Offset Field Size Value
0x0 Magic Number 2 bytes 0x1235
0x2 Unused 2 bytes *
0x4 Length 4 bytes l
0x8 Skip 4 bytes s
0xC Compressed data n bytes *
0xC+n Skipped data s bytes *
0xC+n+s Uncompressed data (0x10000 - l) bytes *

Structure

struct chunk
{ 
  const unsigned short magic = 0x1234;
  unsigned short type;
  union
  {
    struct // normal chunks
    {
      unsigned long CID;
      unsigned long entrycount;
      unsigned long checksum;
      union
      {
        unsigned long entryoffset[entrycount];
        entry *entryptr[entrycount];
      };
      entry entries[entrycount];
    };
    struct // texture chunks
    {
      unsigned long EID;
      unsigned long entrytype = 5;
      unsigned long checksum;
      unsigned char data[0xFFF0];
    };
  };
};

struct chunk_compressed
{
  const unsigned short magic = 0x1235;
  const unsigned short unused = 0;
  unsigned long length;
  unsigned long skip;
  unsigned char compressed[];
  unsigned char skipped[skip];
  unsigned char uncompressed[0x10000-length];
};

Types

Type Name
0 Normal Chunk
1 Texture Chunk
2 Prototype Sound Chunk
3 Sound Chunk
4 Wavebank Chunk
5 Speech Chunk

Non-texture chunks

Non-texture chunks are containers for 'entries'-the intermediate level data containers in NSF files.

Texture chunks

Texture chunks contain palette and texture data used by game models.

Chunk IDs/CIDs

Each chunk has a unique ID. A chunk ID has been assigned to each chunk according to its index in the NSF file. The formula for a chunk ID, or CID, is: '(index << 1) - 1', where chunk indices start at 1. This is equivalent to '(index << 1) | 1' when chunks are zero-indexed. Thus, a chunk's index is contained in the leftmost 31 bits of its CID. The rightmost bit or LSB in a CID is an indicator bit or tag, and is always 1. A CID is typically stored in a tagged union with its replacement entry pointer as the key in an entry hash table slot. Its replacement pointer locates an entry contained in the chunk with that CID.

Texture chunks do not have a CID field with precomputed value. The texture paging routines manually compute CIDs for texture chunks.

Checksums

Each chunk includes a 32-bit checksum which can be used to verify the integrity of the chunk data. At least some PAL versions of the games enforce these checksums.
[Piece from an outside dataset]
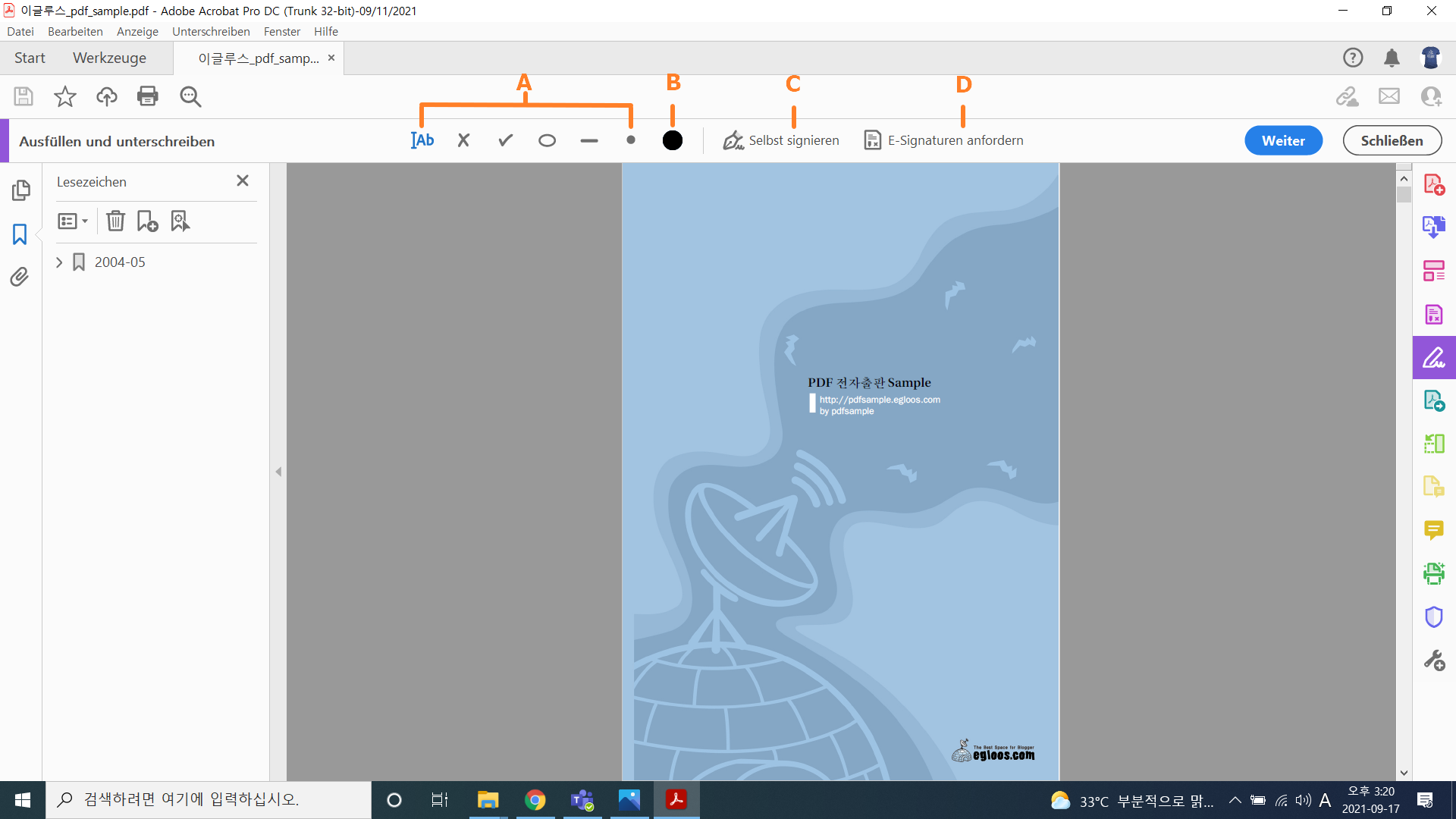Click E-Signaturen anfordern
The width and height of the screenshot is (1456, 819).
944,140

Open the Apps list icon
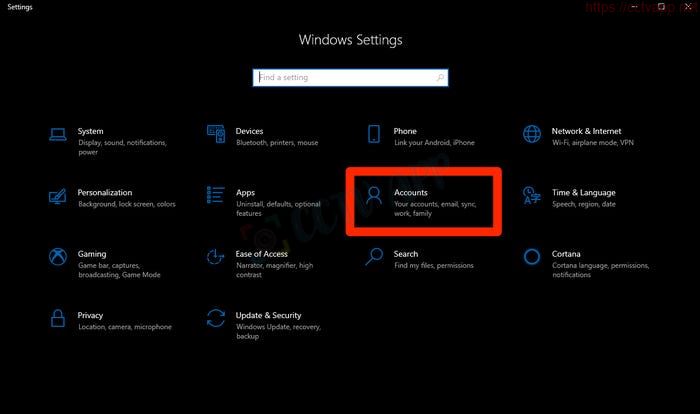pyautogui.click(x=215, y=195)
The checksum is computed as follows:

  1. Start with the value 0x12345678.
  2. For each byte of the 64K chunk:
    • Add that byte to the current value. For the bytes from the checksum field itself (bytes 12 through 15), consider their value to be zero.
    • Circularly left-shift the current value by three bits.
  3. The final value is the correct checksum.

This procedure is also described by this C function:

uint32_t nsfChecksum(const unsigned char *data)
{
    uint32_t checksum = 0x12345678;
    for (int i = 0;i < 65536;i++) {
        if (i < 12 || i >= 16)
            checksum += data[i];
        checksum = checksum << 3 | checksum >> 29;
    }
    return checksum;
}